The third of my Programming Challenges solutions is for The Trip 110103
This problem is great for making you think. Key points are; you cannot have half cents, and you have to find the minimum money needed to balance costs to within one cent.
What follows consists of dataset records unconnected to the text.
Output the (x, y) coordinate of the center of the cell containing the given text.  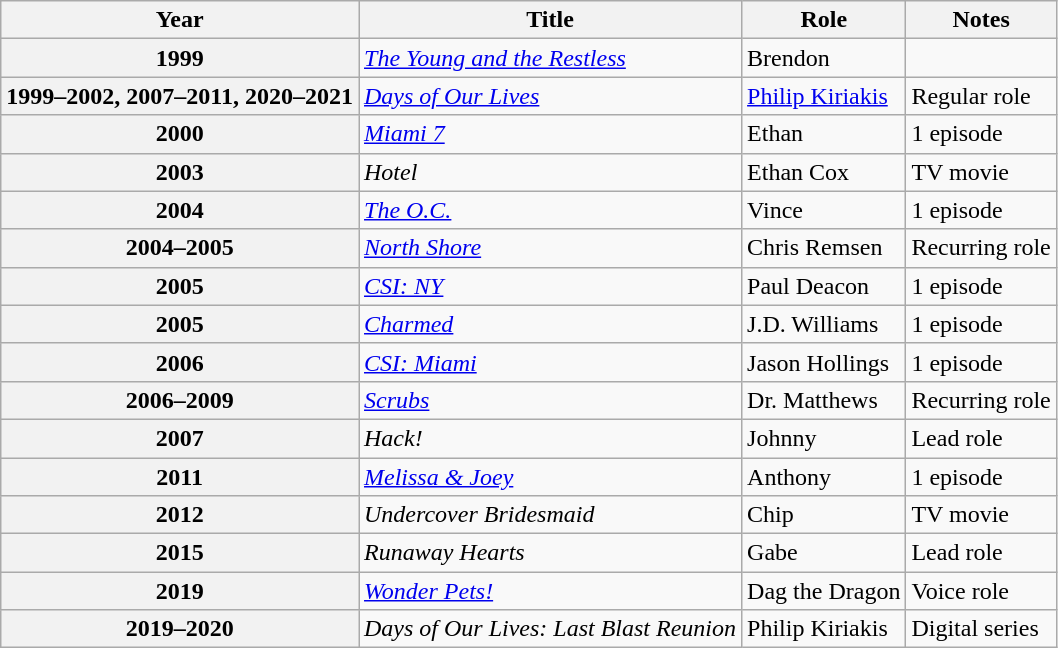
Voice role (981, 591)
2015 (180, 553)
Hotel (550, 172)
Notes (981, 20)
Digital series (981, 629)
Chris Remsen (824, 248)
2004 (180, 210)
Vince (824, 210)
Chip (824, 515)
Year (180, 20)
2006–2009 (180, 400)
Hack! (550, 438)
2011 (180, 477)
J.D. Williams (824, 324)
1999–2002, 2007–2011, 2020–2021 (180, 96)
The Young and the Restless (550, 58)
Undercover Bridesmaid (550, 515)
Johnny (824, 438)
Days of Our Lives: Last Blast Reunion (550, 629)
North Shore (550, 248)
Role (824, 20)
Dag the Dragon (824, 591)
Melissa & Joey (550, 477)
Wonder Pets! (550, 591)
2006 (180, 362)
Ethan (824, 134)
CSI: Miami (550, 362)
Anthony (824, 477)
2019 (180, 591)
2000 (180, 134)
2019–2020 (180, 629)
2003 (180, 172)
2007 (180, 438)
Scrubs (550, 400)
Charmed (550, 324)
Ethan Cox (824, 172)
CSI: NY (550, 286)
Jason Hollings (824, 362)
Gabe (824, 553)
Regular role (981, 96)
2004–2005 (180, 248)
1999 (180, 58)
Paul Deacon (824, 286)
Runaway Hearts (550, 553)
2012 (180, 515)
Days of Our Lives (550, 96)
Brendon (824, 58)
The O.C. (550, 210)
Dr. Matthews (824, 400)
Miami 7 (550, 134)
Title (550, 20)
Identify which cell holds the provided text, then report its (X, Y) central coordinate. 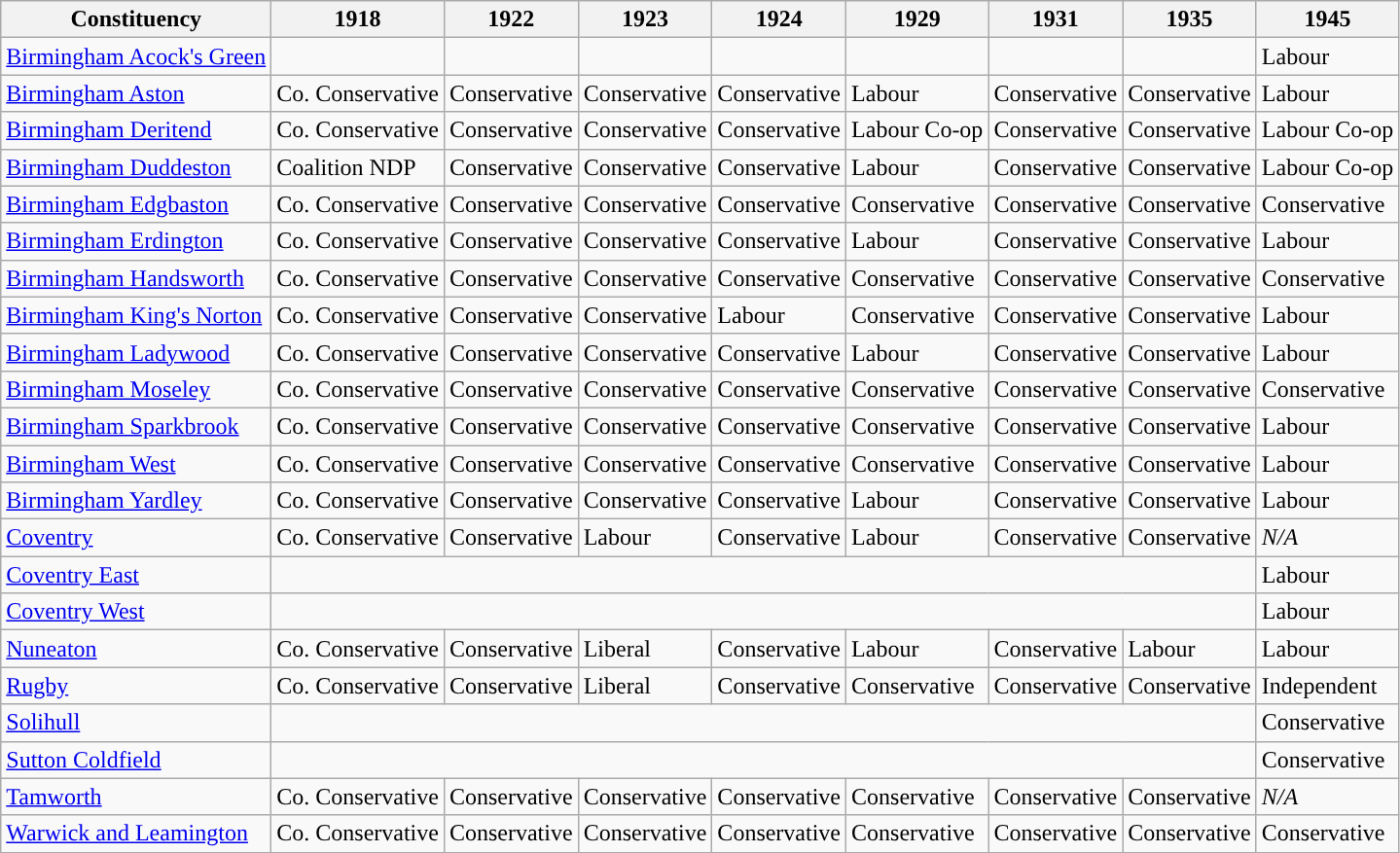
Birmingham Sparkbrook (136, 426)
1922 (511, 19)
Constituency (136, 19)
Birmingham Edgbaston (136, 204)
1929 (917, 19)
Birmingham Duddeston (136, 167)
Birmingham Moseley (136, 389)
1945 (1327, 19)
1935 (1190, 19)
Birmingham Yardley (136, 501)
Birmingham King's Norton (136, 315)
Coventry West (136, 612)
Birmingham Ladywood (136, 352)
1931 (1056, 19)
Birmingham Aston (136, 93)
Nuneaton (136, 649)
Warwick and Leamington (136, 834)
Birmingham West (136, 464)
Coventry East (136, 575)
Independent (1327, 686)
Rugby (136, 686)
Birmingham Deritend (136, 130)
Birmingham Erdington (136, 241)
Solihull (136, 723)
Coalition NDP (358, 167)
Sutton Coldfield (136, 760)
Birmingham Handsworth (136, 278)
Coventry (136, 538)
1918 (358, 19)
1924 (779, 19)
Tamworth (136, 797)
Birmingham Acock's Green (136, 56)
1923 (645, 19)
Provide the (x, y) coordinate of the cell's center where the given text is located.  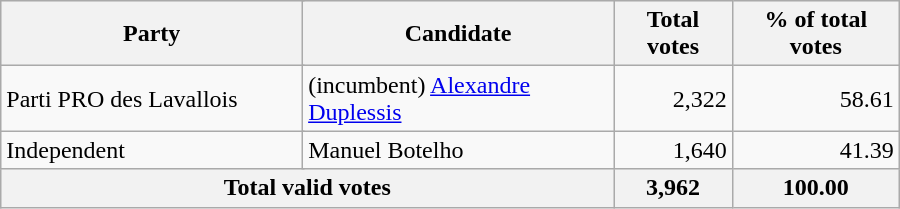
41.39 (816, 150)
1,640 (674, 150)
Party (152, 34)
(incumbent) Alexandre Duplessis (458, 98)
Candidate (458, 34)
3,962 (674, 188)
2,322 (674, 98)
% of total votes (816, 34)
Manuel Botelho (458, 150)
100.00 (816, 188)
58.61 (816, 98)
Total valid votes (308, 188)
Total votes (674, 34)
Parti PRO des Lavallois (152, 98)
Independent (152, 150)
Pinpoint the cell where the given text exists, returning its [X, Y] midpoint coordinate. 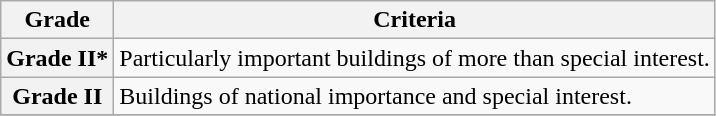
Particularly important buildings of more than special interest. [415, 58]
Buildings of national importance and special interest. [415, 96]
Grade II* [58, 58]
Criteria [415, 20]
Grade II [58, 96]
Grade [58, 20]
Return the [X, Y] coordinate for the center point of the cell that contains the specified text.  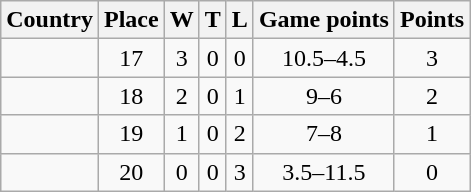
18 [131, 96]
Points [432, 20]
9–6 [324, 96]
W [182, 20]
10.5–4.5 [324, 58]
20 [131, 172]
L [240, 20]
Country [50, 20]
T [212, 20]
17 [131, 58]
19 [131, 134]
3.5–11.5 [324, 172]
Place [131, 20]
Game points [324, 20]
7–8 [324, 134]
Identify which cell holds the provided text, then report its (x, y) central coordinate. 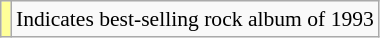
Indicates best-selling rock album of 1993 (195, 19)
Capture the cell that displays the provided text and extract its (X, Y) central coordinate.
Here is my solution in Erlang:
-module(thetrip).
-export([thetrip/1, test/0]).
average([H|T], Sum, Len) ->
average(T, Sum+H, Len+1);
average([], Sum, Len) ->
[Sum div Len , (Sum rem Len) > 0].
diff([H|T], Sum, Avg, Odd) when H > Avg, Odd ->
diff(T, Sum + H - Avg - 1, Avg, Odd);
diff([H|T], Sum, Avg, Odd) when H > Avg ->
diff(T, Sum + H - Avg, Avg, Odd);
diff([_|T], Sum, Avg, Odd) ->
diff(T, Sum, Avg, Odd);
diff([], Sum, _, _ ) ->
Sum.
thetrip(List) ->
Scaledup = [ trunc( X * 100 ) || X <- List],
[Avg, Odd] = average(Scaledup, 0, 0),
Diff = diff(Scaledup, 0, Avg, Odd ) / 100,
io:format("$~.2f~n",[Diff]),
Diff.
test() ->
10.00 = thetrip([10.00, 20.00, 30.00]),
11.99 = thetrip([15.00, 15.01, 3.00, 3.01]),
14.39 = thetrip([15.00, 15.01, 3.00, 3.01, 3.01]),
19.57 = thetrip([15.00, 15.01, 3.00, 3.01, 3.02, 3.03, 3.04, 3.05, 3.06, 3.07, 3.08]),
true.
I really enjoyed getting my head around guard sequences and using local variables to space the code out.